Я говорю это не обо всех появившихся рецензиях. Случается и так, что кто-нибудь из критиков позволяет себе в определенный момент и смелость, и размах, а потом поспешно отступает на территорию банальности.
«Транс-Атлантик»? Что станет с «Транс-Атлантиком», который со дня на день должен появиться в Польше? Все, что я пишу, одинаково принципиально и универсально. Даже если бы я захотел, я все равно не смог бы сузить свою тематику, ибо она всегда — человек и мир. Поэтому «Транс-Атлантик» затрагивает и Польшу, а одного словечка «Польша» оказывается достаточно, чтобы в них всколыхнулись все локальные комплексы.
Воскресенье
Читая статьи, я иногда забываю, что я все-таки художник. Читаю и начинаю верить, что я — автор многотомного философского трактата… Ибо в статьях все время идет речь о моих «концепциях» и никогда о моем искусстве.

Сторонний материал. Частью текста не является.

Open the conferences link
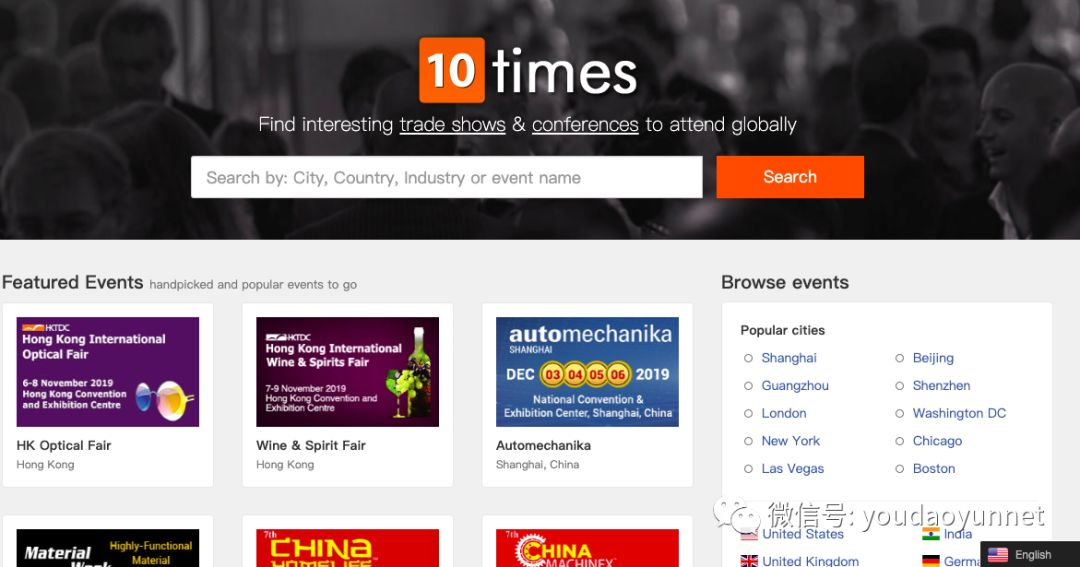[x=585, y=125]
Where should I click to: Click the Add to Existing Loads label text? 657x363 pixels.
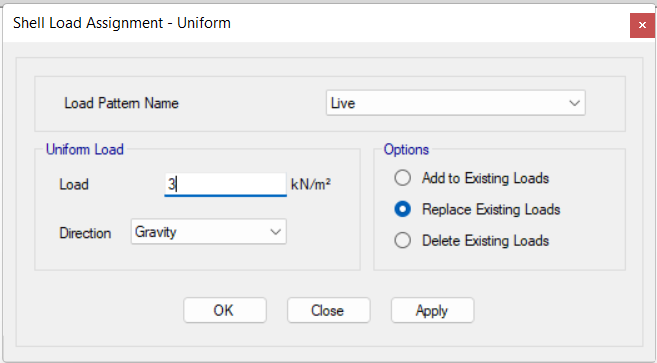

Большинству комментаторов я ставлю в вину вовсе не отсутствие сметливости. Получив только что опубликованный в эмигрантской печати глупенький фельетончик Януша Ковалевского о «Дневнике», я пришел к выводу, что в самой Польше такой уровень был бы невозможен. А сравнивая эту критику с довоенной, посвященной «Фердыдурке», я вижу, что царит другая атмосфера… времени… Я обвиняю их, как я уже говорил, в робости, в узости взглядов, что, впрочем, объясняется тем, что, в отличие от аристократических западных критиков, они пишут скорее для масс. А еще я вижу ошибку в самом способе функционирования этой критики, в ее настроениях и установках. Колонки, содержащие скрупулезный анализ, который не может быть ни исчерпывающим, ни просто внятным, потому что слишком короток, и в то же время он утомляет читателя, потому что слишком длинен… к чему он? Кому он нужен? К тому же часто лишенный мастерства! Серость польской жизни так и прет из этого натужного, вымученного, кропотливого мышления, которое хочет понять, дать себе отчет, растолковать другим, но не умеет захватить: ему не хватает полета, размаха, шарма, блеска, поэзии, игры. Эта критика словно палец, положенный на звучащую струну, убивает вибрацию. Есть какая-то ошибка в их подходе к искусству, и в дальнейшей перспективе это может отрицательно сказаться на художественном темпераменте народа.